Senior Club Championships
|  | All Ireland | Leinster champions | Wexford champions |
| Football: | 0 | 0 | 0 |
| Hurling: | 0 | 0 | 1 |

= Ferns St Aidan's GAA =

Gaelic games club in County Wexford, Ireland

Ferns St Aidan's is a Gaelic Athletic Association club based in Ferns, County Wexford, Ireland. The club was founded in 1886 and fields teams in hurling, Gaelic football and camogie.

==Overview==
===Facilities===
Ferns St Aidan's has three full-sized adult pitches (one of which is the exact dimensions of Croke Park, and is regularly used by county teams for training) as well as a smaller, underage, pitch. The club also have a hurling wall for practice sessions, a clubhouse with four dressing rooms and a meeting room, two tennis courts and a walkway around the grounds.

===Teams===
Ferns St Aidan's field various teams in hurling, Gaelic football, and camogie at all age groups from under-8 right up to adult level.
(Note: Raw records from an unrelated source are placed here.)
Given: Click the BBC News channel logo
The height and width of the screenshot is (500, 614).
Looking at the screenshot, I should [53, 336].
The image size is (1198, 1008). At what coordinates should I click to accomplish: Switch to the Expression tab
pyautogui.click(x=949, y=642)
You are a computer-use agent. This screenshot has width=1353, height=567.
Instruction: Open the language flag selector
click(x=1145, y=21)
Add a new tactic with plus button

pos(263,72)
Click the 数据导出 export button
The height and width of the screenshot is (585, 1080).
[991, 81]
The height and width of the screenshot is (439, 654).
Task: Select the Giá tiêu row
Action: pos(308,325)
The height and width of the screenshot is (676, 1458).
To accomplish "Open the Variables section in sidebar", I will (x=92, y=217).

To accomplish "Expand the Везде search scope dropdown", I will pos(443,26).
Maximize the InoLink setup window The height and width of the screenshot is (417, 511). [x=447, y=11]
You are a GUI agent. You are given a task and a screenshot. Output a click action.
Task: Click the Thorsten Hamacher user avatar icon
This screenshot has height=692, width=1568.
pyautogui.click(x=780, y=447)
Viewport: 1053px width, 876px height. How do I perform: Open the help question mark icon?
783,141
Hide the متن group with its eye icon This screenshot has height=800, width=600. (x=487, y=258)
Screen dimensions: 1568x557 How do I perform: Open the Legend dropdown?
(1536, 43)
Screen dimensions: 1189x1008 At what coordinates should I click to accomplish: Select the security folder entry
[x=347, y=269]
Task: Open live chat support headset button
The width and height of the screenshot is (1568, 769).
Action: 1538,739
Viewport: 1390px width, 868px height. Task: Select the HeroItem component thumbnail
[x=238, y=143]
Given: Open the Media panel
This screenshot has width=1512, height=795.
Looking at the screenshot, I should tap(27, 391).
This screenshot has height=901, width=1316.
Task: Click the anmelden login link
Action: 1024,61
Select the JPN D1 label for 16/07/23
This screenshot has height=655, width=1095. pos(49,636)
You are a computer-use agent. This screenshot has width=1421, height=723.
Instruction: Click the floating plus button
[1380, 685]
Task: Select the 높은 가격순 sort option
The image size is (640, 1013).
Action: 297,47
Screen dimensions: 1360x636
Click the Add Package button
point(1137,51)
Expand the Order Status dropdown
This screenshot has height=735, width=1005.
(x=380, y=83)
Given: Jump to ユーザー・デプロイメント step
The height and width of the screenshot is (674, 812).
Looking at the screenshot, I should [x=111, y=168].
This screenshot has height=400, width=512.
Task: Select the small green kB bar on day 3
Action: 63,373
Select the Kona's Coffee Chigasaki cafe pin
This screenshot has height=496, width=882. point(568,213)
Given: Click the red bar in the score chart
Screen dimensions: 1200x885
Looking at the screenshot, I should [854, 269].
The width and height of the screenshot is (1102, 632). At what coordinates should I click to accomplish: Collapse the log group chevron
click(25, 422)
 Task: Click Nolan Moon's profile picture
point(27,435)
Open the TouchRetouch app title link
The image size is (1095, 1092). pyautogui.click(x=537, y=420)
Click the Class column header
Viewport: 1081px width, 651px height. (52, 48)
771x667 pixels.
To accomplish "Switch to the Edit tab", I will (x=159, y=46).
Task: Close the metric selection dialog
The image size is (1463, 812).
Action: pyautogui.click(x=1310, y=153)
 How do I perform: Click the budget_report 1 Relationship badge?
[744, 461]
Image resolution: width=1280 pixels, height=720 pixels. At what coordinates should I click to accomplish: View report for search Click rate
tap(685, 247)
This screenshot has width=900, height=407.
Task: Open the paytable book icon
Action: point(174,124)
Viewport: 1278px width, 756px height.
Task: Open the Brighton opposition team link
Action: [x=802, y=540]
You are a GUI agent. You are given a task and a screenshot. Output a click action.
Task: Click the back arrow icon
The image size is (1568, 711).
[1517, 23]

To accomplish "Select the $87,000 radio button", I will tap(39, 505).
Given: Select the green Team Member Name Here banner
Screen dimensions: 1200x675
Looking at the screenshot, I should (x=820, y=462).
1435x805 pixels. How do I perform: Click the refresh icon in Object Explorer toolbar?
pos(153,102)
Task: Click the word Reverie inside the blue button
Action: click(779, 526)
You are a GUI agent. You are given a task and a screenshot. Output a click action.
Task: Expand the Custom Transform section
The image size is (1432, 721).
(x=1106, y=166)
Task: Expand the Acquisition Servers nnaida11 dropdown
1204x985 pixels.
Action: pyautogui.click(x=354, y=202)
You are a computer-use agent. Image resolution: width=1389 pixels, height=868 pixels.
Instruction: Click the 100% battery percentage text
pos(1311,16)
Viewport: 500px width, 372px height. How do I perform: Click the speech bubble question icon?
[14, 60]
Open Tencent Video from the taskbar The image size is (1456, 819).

It is estimated that there are in the region of 300 players involved in the club altogether.

==Achievements==

- Wexford Senior Hurling Championships: 1
  - 2022
- Wexford Intermediate Hurling Championships: 6
  - 1958, 1979, 1984, 1989, 1998, 2007
- Wexford Junior Hurling Championships: 5
  - 1912, 1932, 1952, 1956, 1958
- Wexford Junior Football Championships: 2
  - 1952, 1993
- Wexford Under-21 Hurling Championships: 2
  - 2005, 2007
- Wexford Minor Football Championships: 1
  - 1958
- Wexford Minor Hurling Championships: 4
  - 1957, 1958, 1965, 2004
===Notable players===
- Ian Byrne
- Tommy Dwyer
- Paul Morris
- Éamonn Scallan 1996 All-Ireland Senior Hurling Championship winner.